Melalui sistem ini, aparatur penegak hukum seperti penyidik dapat mengajukan izin penyitaan, izin penggeledahan, penuntut umum dalam pelimpahan berkas perkara, penyerahan surat tuntutan, hingga hakim dalam pengunggahan putusan secara elektronik.
Digitalisasi ini tidak hanya mempercepat alur perkara, tetapi juga mengurangi birokrasi yang selama ini menjadi kendala dalam sistem peradilan konvensional.
Namun, jika e-Berpadu benar-benar menganut prinsip peradilan elektronik secara utuh, sistem ini seharusnya tidak hanya melayani kepentingan aparatur penegak hukum semata.
Analoginya, dengan e-Court yang telah lebih dahulu diimplementasikan dalam perkara perdata, e-Berpadu mestinya juga memungkinkan interaksi elektronik antara semua pihak yang terlibat dalam proses pidana, termasuk advokat sebagai penasihat hukum terdakwa.

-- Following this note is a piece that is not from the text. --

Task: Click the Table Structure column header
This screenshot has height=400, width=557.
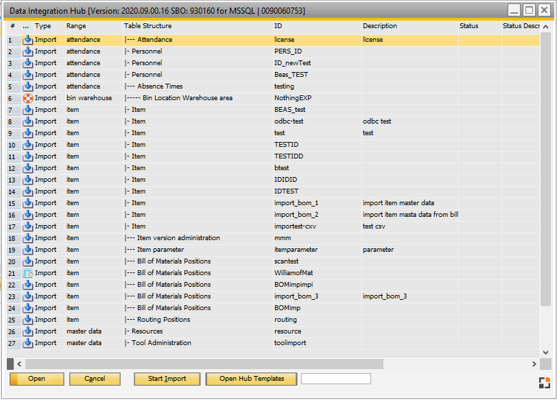Action: [x=147, y=26]
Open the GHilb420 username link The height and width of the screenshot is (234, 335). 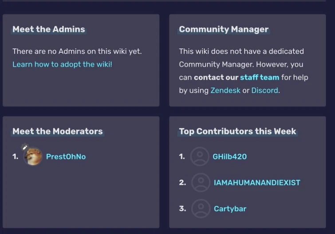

Fitur tab persidangan (e-Criminal) yang ada menunjukkan potensi besar untuk pengembangan lebih lanjut ke arah ini.
Pembukaan akses bagi advokat selaku penasihat hukum sebagai pengguna layanan terdaftar untuk melihat berkas perkara pidana secara elektronik akan memberikan dampak signifikan.
Selama ini, advokat harus meminta salinan berkas kepada penuntut umum, proses yang kerap memakan waktu dan tidak jarang menimbulkan hambatan administratif.
Dengan akses langsung melalui e-Berpadu, advokat dapat segera mempelajari berkas perkara, menyiapkan strategi pembelaan yang lebih matang, dan memberikan pendampingan hukum yang lebih optimal kepada kliennya.
Keterbukaan akses bagi advokat dalam sistem informasi persidangan terintegrasi, seperti e-Berpadu, adalah langkah penting yang bukan sekadar kemudahan hukum acara. Keterbukaan akses ini merupakan kristalisasi dari asas fundamental access to justice (akses terhadap keadilan).
Hak terdakwa untuk mendapatkan pembelaan yang layak dan maksimal tidak dapat terwujud jika advokat sebagai penasihat hukum mengalami kesulitan dalam mengakses informasi perkara, termasuk dokumen, jadwal sidang, atau status penahanan.
Membatasi akses penasihat hukum sama saja dengan secara tidak langsung membatasi hak konstitusional terdakwa.
Access to justice menegaskan kemampuan setiap individu untuk mengakses mekanisme penyelesaian sengketa, baik melalui pengadilan maupun proses hukum lainnya, secara efektif dan adil.
Ini bukan hanya tentang membuka pintu pengadilan, tetapi memastikan bahwa proses hukum berjalan tanpa hambatan, diskriminasi, atau biaya yang tidak perlu, sehingga menghasilkan hasil yang adil bagi semua pihak.
Prinsip ini memiliki dimensi yang lebih luas, berorientasi pada common good atau kebaikan bersama masyarakat.
Law Society (2024) menekankan bahwa access to justice adalah pijakan bagi masyarakat untuk meyakini keadilan dari sistem hukum yang ada.
Ketika masyarakat menyaksikan bahwa proses peradilan berjalan secara adil, transparan, dan setara di hadapan hukum (equality before the law), maka kepercayaan publik terhadap institusi pengadilan akan menguat.